Journal of Indo-Pacific Affairs, Air University Press --
While the world has come to a grinding halt under the Covid-19 pandemic, the Quadrilateral Security Dialogue, commonly called the Quad, took traction under this very crisis. While countering China ranks high on the Quad’s agenda, the unfolding security environment makes it appear to have become the key agenda. That is to argue, although the Quad has not outright stated this fact, China, undeniably, is the elephant in the room. The fact that Beijing is excluded from the four-member grouping itself quantifies the very logic behind the making of the Quad. In this case, the Quad can be seen as a new kind of twenty-first-century security alliance.
What adds to the complexity of the grouping is the increasing polarization caused by the US–China rift, with both nations calling for others to “join” its side. The growing contingencies are pushing the Quad to take a greater role in fighting against nontraditional and traditional security risks. Here, the key queries remain: Has the Quad adopted a “fire-fighting” mode? If so, does that make China anxious? What is the role of India in the Indo-Pacific?

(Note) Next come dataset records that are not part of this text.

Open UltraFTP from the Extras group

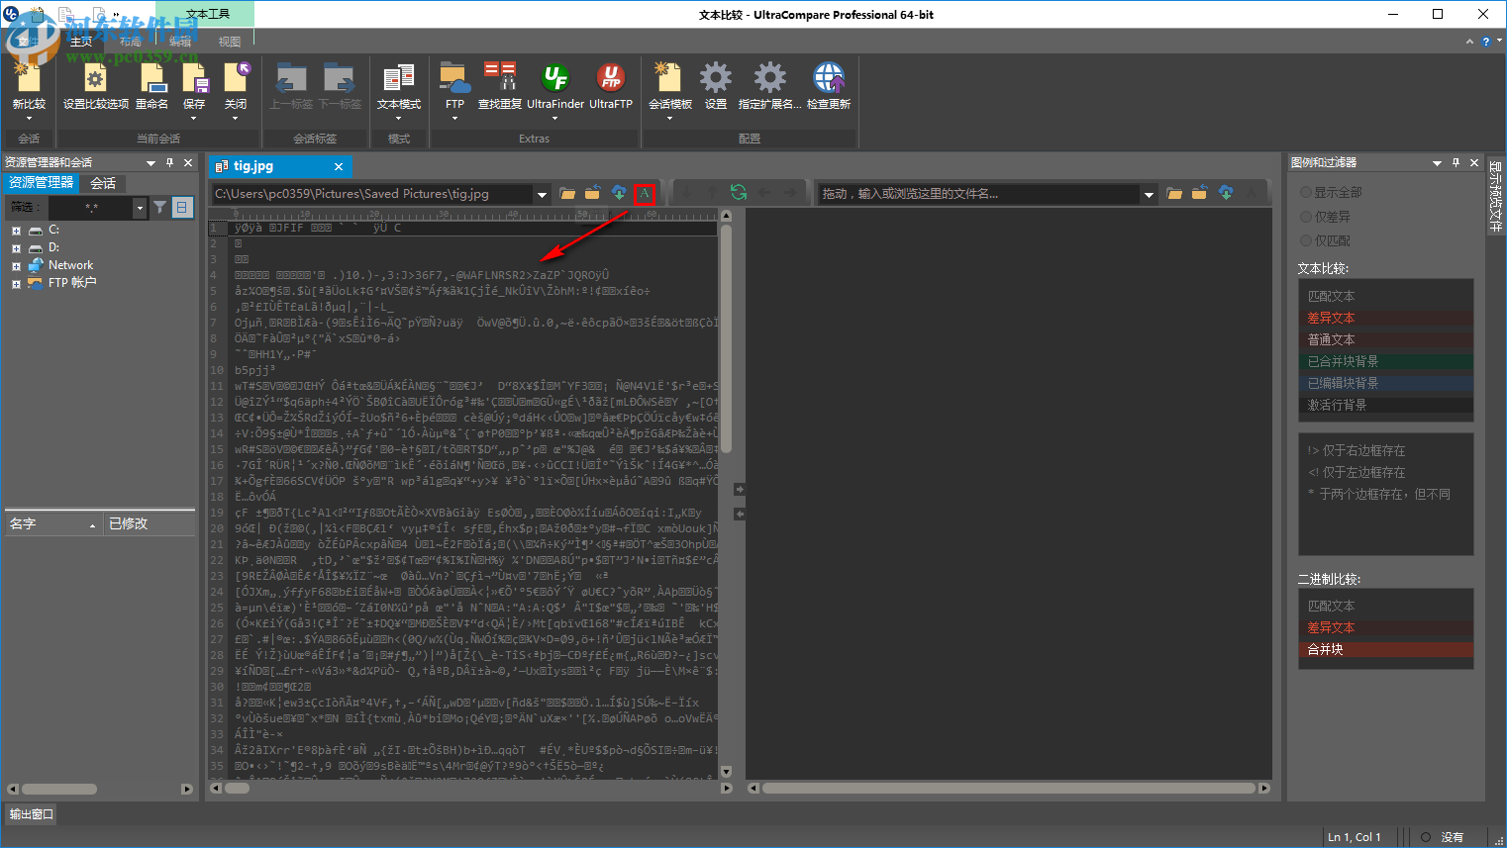click(x=610, y=78)
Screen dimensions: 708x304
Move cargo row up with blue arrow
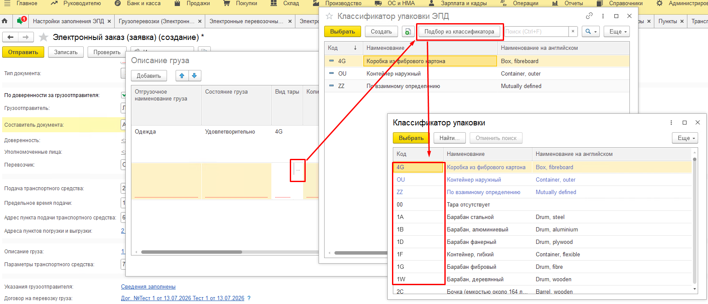[x=182, y=76]
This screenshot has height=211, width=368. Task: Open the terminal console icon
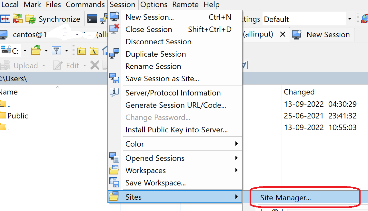pos(92,18)
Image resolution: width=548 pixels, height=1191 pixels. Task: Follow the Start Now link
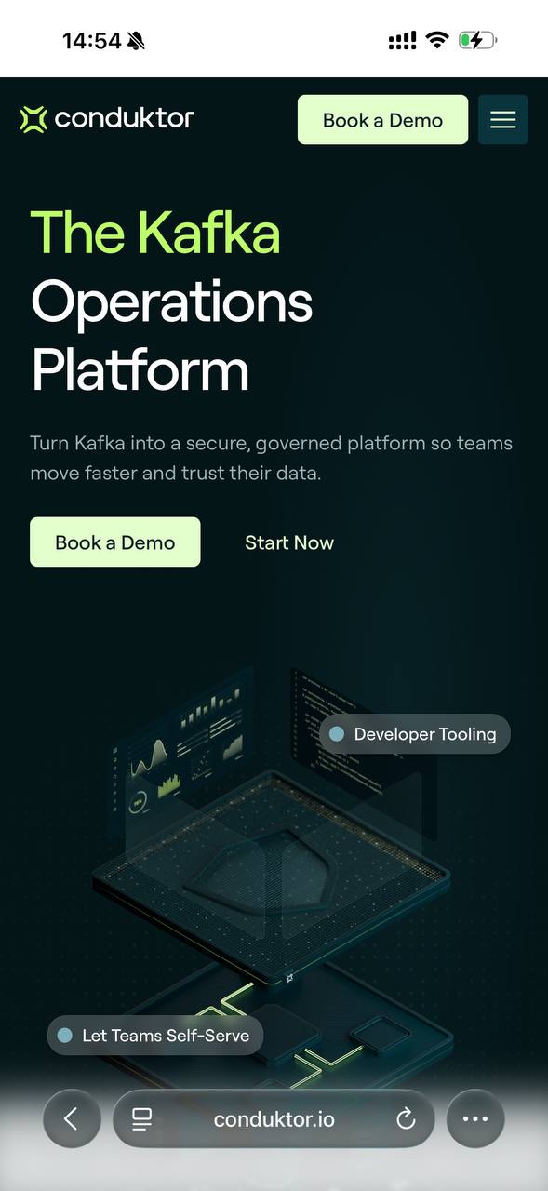[x=289, y=542]
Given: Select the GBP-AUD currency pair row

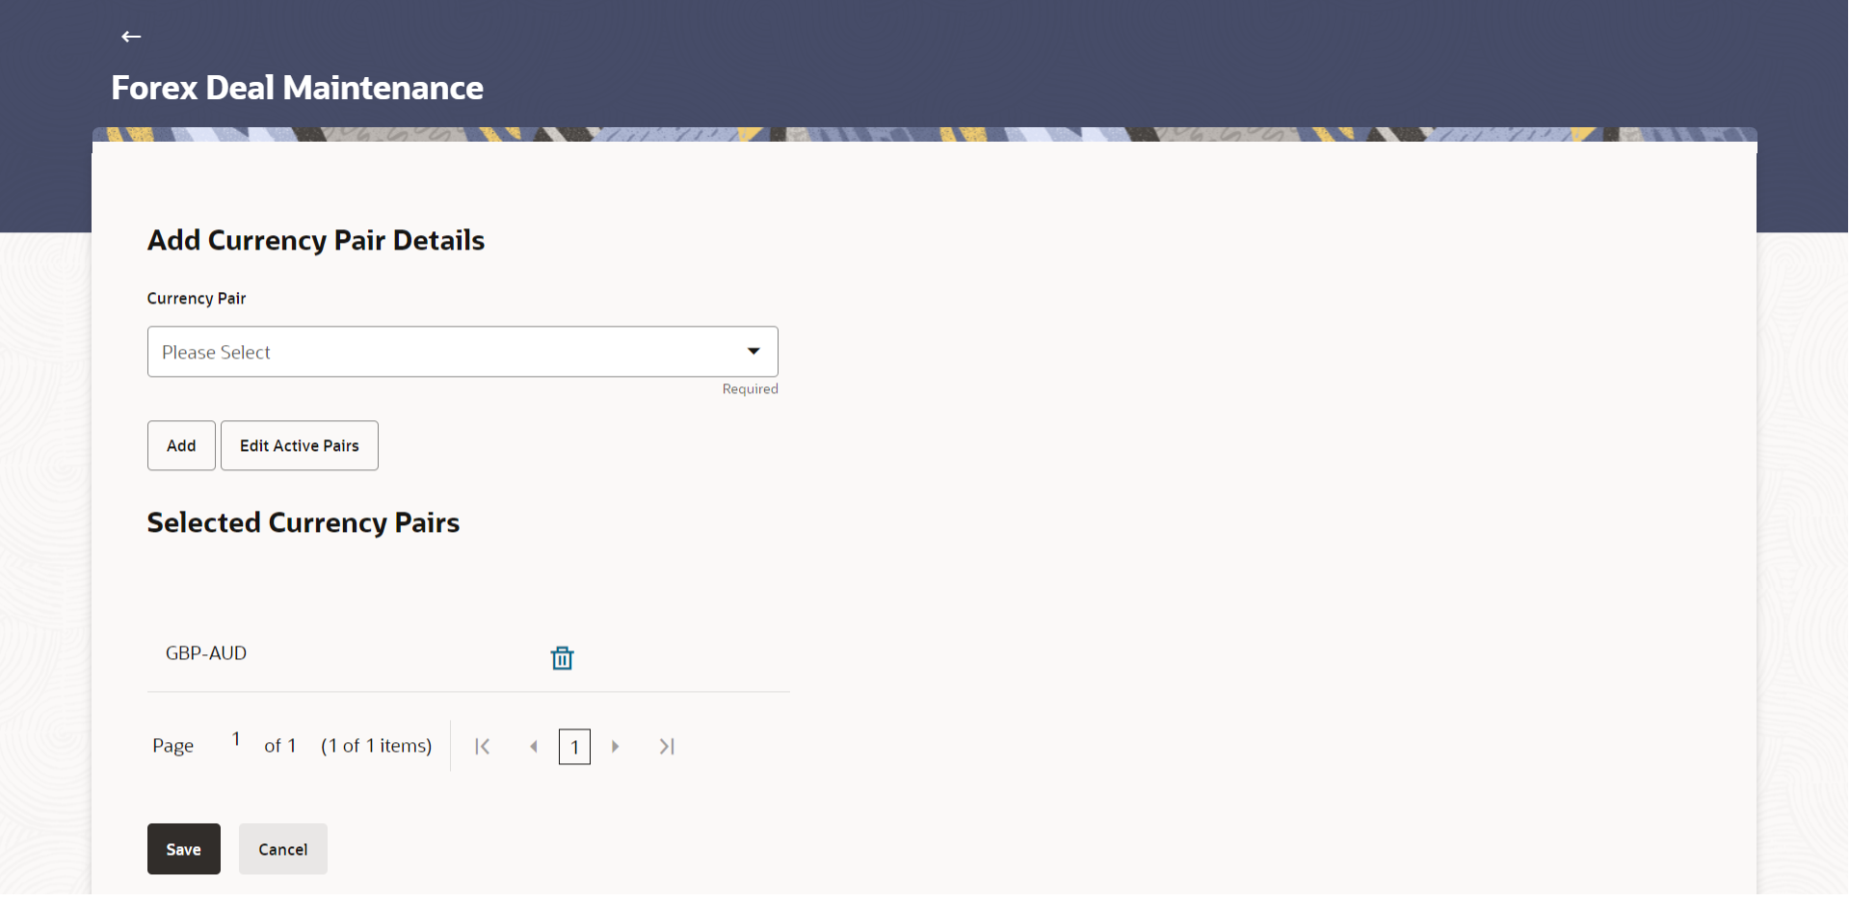Looking at the screenshot, I should coord(468,654).
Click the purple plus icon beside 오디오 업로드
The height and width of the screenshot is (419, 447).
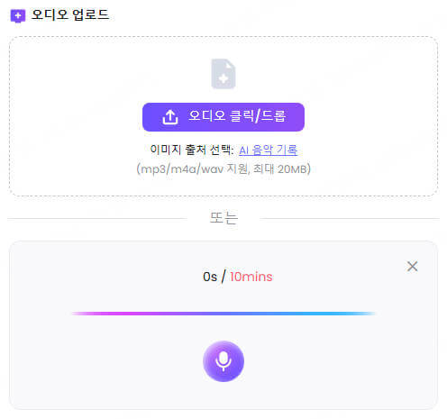pos(18,16)
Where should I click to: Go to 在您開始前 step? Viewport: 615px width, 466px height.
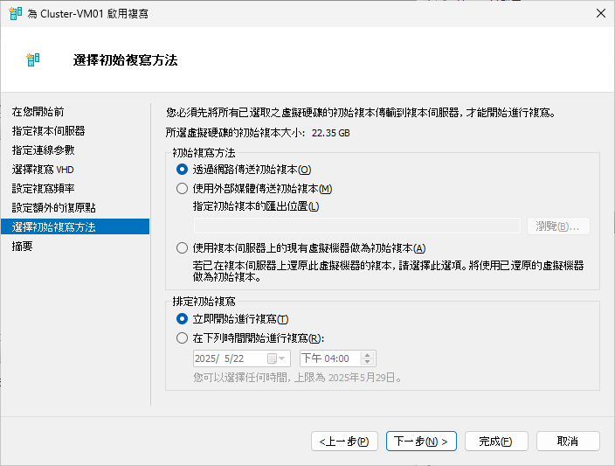(38, 112)
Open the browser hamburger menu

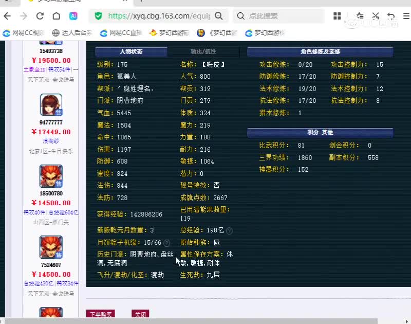pyautogui.click(x=407, y=16)
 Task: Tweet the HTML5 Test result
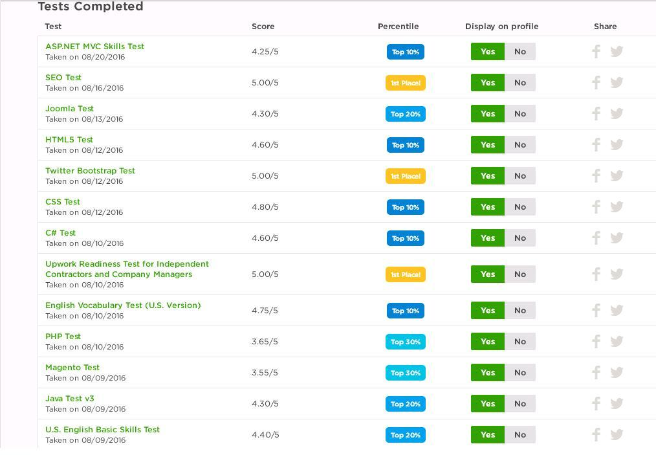617,145
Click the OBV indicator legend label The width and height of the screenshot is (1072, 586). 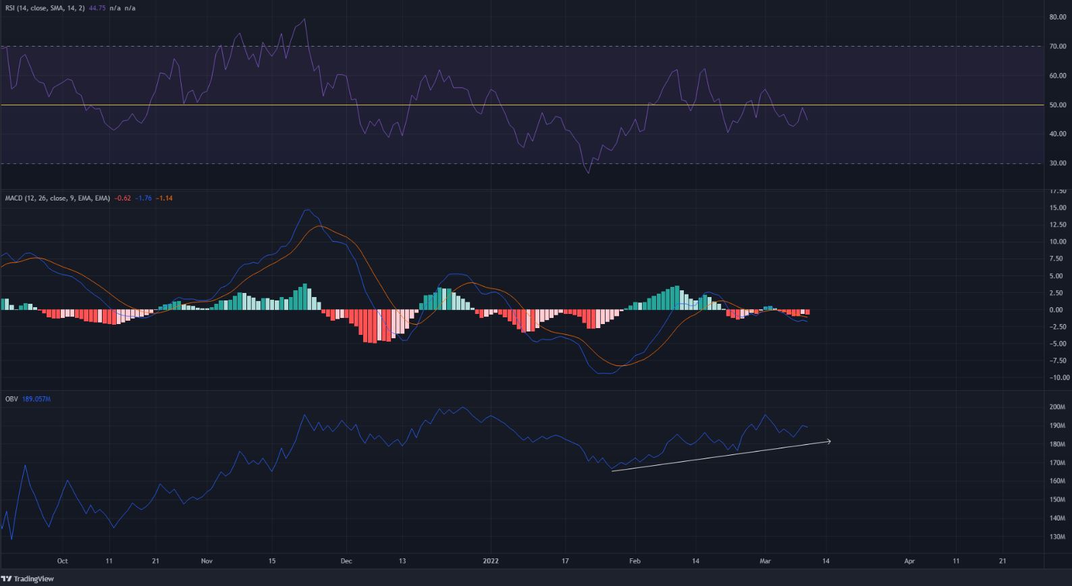(11, 399)
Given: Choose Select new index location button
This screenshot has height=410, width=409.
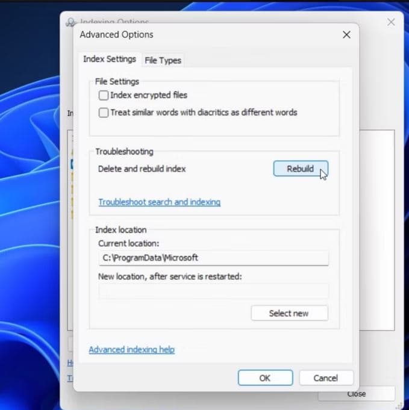Looking at the screenshot, I should click(289, 313).
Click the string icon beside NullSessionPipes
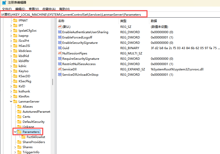 click(60, 53)
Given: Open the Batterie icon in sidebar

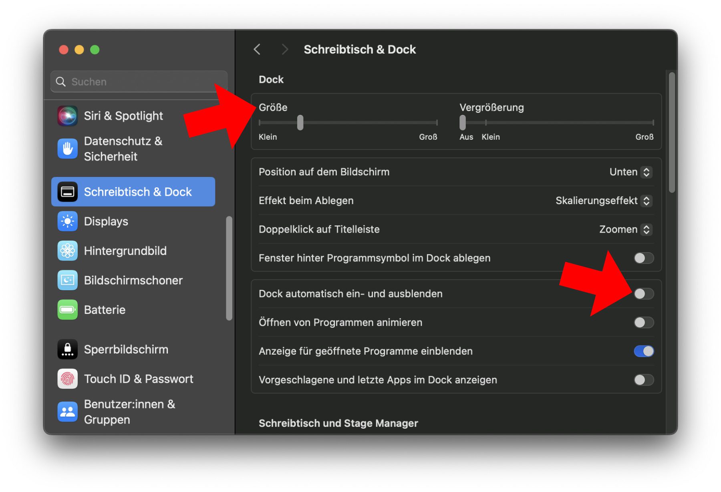Looking at the screenshot, I should [67, 310].
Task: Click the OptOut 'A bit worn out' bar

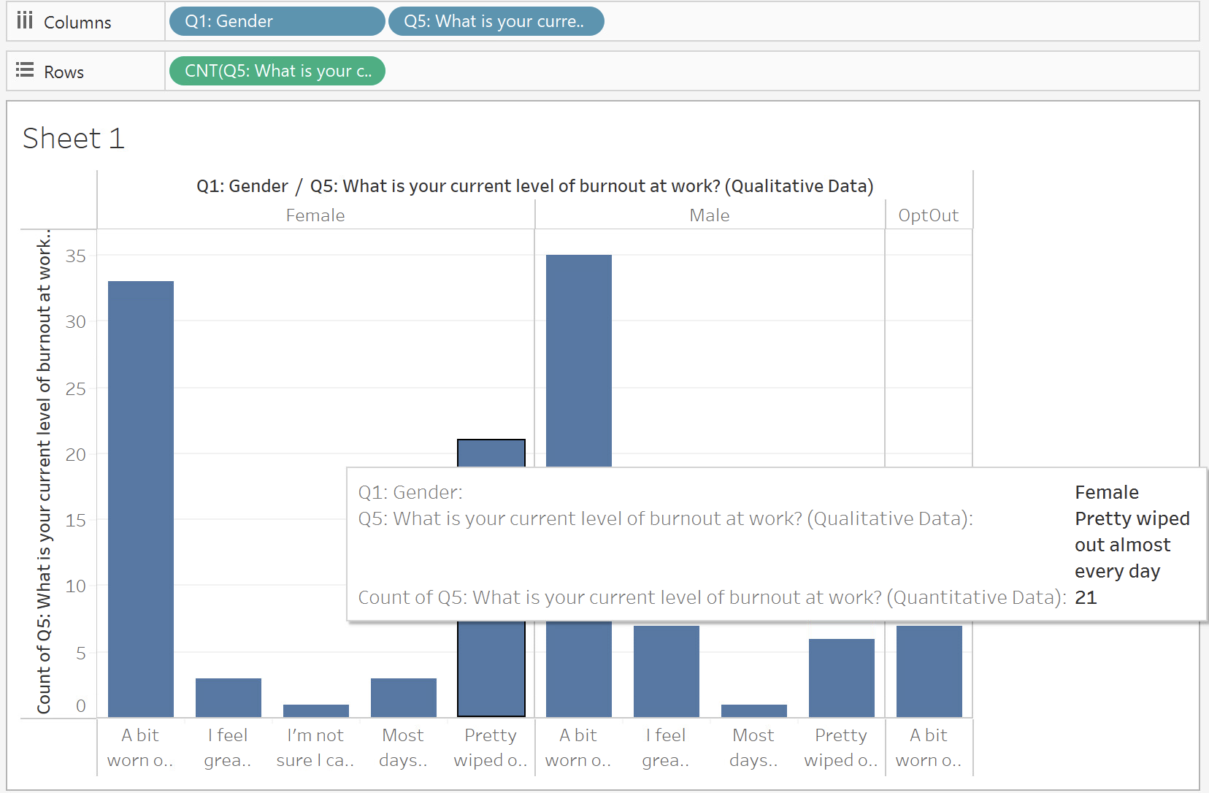Action: (929, 671)
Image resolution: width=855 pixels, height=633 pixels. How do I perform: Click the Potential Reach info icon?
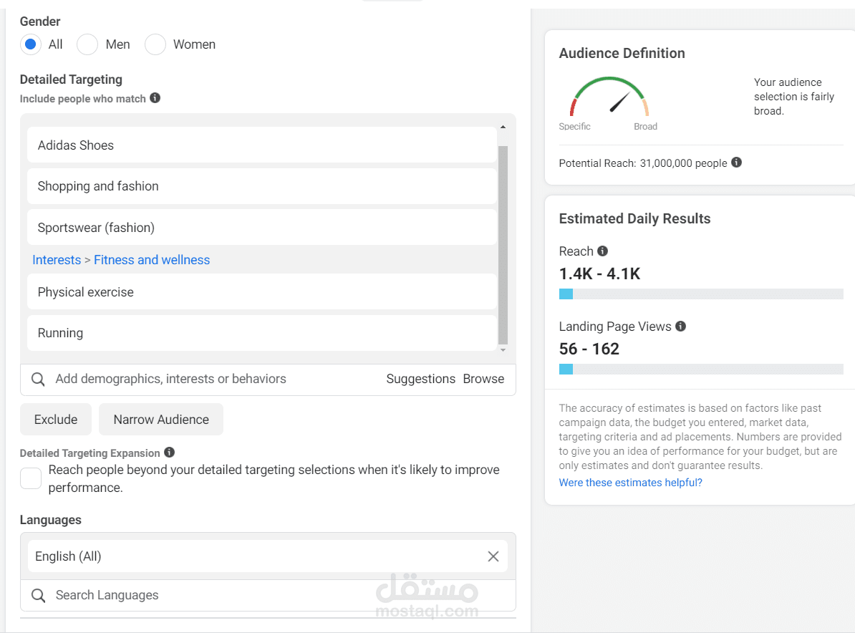click(x=736, y=163)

In Tokyo, Quad Strategically Switched off the Virtual Mode
On 6 October 2020, the United States, India, Japan, and Australia held the second Quad Foreign Ministers’ Meeting in Tokyo since the organization rebooted in November 2017. It was the second such meeting after the first virtual meeting held in June and marked the first high-level Quad meeting since the 2019 foreign minister-level meeting on the sidelines of the UN General Assembly meeting in New York. The Tokyo meeting was definitely not symbolic in orientation, but surely significant in approach, as it was convened as an “in-person” event amid the pandemic—displaying the significance by defying the new norm of virtual meetings.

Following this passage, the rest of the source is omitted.